Data for review:
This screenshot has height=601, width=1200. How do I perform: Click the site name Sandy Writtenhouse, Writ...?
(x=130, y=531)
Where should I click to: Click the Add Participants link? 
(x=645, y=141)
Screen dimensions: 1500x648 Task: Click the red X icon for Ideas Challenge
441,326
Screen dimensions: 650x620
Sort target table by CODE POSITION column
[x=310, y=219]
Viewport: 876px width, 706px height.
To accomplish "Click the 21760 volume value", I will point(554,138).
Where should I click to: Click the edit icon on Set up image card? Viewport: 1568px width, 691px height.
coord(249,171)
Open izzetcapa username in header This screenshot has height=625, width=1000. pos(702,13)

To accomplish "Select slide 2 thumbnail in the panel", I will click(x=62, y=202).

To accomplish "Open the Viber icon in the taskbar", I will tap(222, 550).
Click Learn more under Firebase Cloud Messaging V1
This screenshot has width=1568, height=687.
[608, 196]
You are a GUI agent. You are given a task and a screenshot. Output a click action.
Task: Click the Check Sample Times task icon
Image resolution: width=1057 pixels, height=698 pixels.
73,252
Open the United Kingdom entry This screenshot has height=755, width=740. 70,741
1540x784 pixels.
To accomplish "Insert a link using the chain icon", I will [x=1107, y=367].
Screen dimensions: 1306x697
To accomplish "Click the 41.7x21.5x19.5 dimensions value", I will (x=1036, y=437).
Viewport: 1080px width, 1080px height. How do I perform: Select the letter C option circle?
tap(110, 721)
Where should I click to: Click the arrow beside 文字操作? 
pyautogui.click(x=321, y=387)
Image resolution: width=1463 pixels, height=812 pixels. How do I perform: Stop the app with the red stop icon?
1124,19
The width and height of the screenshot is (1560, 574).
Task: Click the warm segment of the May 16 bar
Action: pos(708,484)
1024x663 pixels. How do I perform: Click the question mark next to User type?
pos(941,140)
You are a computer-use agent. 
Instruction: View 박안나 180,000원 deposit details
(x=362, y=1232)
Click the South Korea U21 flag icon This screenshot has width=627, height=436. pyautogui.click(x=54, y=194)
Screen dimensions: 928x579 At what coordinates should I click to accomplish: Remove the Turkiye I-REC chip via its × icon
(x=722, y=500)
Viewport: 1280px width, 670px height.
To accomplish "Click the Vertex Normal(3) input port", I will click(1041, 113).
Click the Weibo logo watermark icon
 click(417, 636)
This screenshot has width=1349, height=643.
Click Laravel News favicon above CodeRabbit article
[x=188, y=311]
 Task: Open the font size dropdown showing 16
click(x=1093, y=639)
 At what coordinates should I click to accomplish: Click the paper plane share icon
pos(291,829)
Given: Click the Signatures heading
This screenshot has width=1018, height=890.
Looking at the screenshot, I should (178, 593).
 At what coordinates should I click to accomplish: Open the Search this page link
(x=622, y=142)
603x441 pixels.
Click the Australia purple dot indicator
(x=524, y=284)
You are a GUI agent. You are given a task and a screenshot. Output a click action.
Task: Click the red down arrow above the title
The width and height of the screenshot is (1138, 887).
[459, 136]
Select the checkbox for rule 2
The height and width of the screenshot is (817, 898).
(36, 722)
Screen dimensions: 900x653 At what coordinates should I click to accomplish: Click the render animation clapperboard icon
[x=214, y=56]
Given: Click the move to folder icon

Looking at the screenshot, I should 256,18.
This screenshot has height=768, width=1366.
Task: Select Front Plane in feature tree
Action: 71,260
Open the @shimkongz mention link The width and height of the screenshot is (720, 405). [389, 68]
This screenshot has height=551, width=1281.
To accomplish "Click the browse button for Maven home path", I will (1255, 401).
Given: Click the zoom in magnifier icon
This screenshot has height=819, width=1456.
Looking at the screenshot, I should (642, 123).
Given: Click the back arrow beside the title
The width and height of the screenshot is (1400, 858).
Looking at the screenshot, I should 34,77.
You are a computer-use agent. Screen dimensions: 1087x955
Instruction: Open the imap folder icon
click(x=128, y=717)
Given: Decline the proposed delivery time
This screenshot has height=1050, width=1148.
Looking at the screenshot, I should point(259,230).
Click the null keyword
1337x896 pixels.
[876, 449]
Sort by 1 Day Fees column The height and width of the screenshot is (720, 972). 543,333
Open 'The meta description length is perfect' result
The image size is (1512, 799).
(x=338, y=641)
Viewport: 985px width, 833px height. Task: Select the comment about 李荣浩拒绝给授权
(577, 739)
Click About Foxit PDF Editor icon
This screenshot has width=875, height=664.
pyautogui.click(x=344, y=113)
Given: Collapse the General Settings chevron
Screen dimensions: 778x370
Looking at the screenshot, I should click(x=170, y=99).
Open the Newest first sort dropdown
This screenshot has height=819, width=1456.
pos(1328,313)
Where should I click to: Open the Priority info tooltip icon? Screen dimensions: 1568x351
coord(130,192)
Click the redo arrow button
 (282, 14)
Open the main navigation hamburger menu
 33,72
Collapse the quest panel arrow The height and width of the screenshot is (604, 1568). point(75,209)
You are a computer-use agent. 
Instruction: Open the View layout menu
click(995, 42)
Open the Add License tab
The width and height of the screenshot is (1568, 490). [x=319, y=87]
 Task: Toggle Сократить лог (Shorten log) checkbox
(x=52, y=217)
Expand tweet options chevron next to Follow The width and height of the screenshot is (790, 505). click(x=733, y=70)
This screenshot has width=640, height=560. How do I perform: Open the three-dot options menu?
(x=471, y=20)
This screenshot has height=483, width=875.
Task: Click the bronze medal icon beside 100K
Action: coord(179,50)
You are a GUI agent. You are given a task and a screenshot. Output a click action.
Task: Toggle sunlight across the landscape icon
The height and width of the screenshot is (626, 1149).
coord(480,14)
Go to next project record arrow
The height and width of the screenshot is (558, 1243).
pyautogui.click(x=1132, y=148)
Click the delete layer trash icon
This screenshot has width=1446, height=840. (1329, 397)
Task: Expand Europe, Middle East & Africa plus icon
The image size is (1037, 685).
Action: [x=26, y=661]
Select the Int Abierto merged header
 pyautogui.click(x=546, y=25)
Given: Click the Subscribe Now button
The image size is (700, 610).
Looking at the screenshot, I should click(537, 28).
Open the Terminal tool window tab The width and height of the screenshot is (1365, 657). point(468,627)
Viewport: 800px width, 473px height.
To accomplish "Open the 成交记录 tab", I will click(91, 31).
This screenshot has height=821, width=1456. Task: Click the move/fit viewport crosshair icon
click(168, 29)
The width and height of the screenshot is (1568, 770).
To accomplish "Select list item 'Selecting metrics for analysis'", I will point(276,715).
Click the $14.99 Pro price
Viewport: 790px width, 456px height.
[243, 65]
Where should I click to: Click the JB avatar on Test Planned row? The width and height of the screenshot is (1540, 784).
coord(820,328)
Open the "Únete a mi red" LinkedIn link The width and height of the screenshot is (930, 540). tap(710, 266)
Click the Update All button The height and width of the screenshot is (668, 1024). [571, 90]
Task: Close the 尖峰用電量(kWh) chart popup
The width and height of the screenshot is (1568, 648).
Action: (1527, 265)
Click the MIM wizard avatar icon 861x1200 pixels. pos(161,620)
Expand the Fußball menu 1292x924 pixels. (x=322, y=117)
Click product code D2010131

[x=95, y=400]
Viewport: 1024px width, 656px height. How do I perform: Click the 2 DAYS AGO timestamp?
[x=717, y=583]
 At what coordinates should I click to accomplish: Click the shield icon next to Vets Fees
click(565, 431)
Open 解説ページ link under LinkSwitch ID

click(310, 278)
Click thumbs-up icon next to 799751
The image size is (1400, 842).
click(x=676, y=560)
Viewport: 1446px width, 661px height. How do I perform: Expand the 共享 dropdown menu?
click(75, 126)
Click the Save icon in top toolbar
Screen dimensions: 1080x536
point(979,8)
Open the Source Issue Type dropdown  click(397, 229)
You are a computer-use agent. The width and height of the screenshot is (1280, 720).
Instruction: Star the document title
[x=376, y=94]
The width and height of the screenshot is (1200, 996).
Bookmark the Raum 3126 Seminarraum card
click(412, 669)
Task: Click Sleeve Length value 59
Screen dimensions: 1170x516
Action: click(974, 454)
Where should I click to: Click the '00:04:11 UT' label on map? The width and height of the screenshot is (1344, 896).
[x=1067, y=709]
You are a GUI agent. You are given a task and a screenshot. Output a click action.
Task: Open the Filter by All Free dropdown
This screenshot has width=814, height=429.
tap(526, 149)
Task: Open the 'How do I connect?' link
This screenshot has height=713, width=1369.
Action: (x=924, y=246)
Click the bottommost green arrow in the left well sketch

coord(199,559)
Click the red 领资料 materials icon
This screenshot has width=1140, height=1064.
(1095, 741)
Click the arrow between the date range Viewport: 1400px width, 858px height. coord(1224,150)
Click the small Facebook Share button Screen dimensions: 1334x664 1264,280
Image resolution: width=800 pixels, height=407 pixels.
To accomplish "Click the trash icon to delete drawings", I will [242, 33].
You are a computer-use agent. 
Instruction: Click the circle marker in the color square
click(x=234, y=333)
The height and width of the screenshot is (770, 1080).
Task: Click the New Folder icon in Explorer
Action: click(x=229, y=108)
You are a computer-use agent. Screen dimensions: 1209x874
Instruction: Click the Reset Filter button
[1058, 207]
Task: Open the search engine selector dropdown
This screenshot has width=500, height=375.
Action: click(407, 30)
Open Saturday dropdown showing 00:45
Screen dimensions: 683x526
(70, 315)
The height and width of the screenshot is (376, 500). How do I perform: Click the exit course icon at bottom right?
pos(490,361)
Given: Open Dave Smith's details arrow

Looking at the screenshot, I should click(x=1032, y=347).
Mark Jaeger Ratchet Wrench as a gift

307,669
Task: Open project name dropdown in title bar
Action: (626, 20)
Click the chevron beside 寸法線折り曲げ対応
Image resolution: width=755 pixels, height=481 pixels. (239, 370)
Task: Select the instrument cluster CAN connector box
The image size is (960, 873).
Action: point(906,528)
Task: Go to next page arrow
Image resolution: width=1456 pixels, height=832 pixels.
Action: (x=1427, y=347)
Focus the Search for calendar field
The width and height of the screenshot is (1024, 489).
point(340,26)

Assignment:
Could you output the lines above, exactly as written, from the one containing "Focus the Search for calendar field" through the last, with both ends included and no others?

Result:
Focus the Search for calendar field
The width and height of the screenshot is (1024, 489).
point(340,26)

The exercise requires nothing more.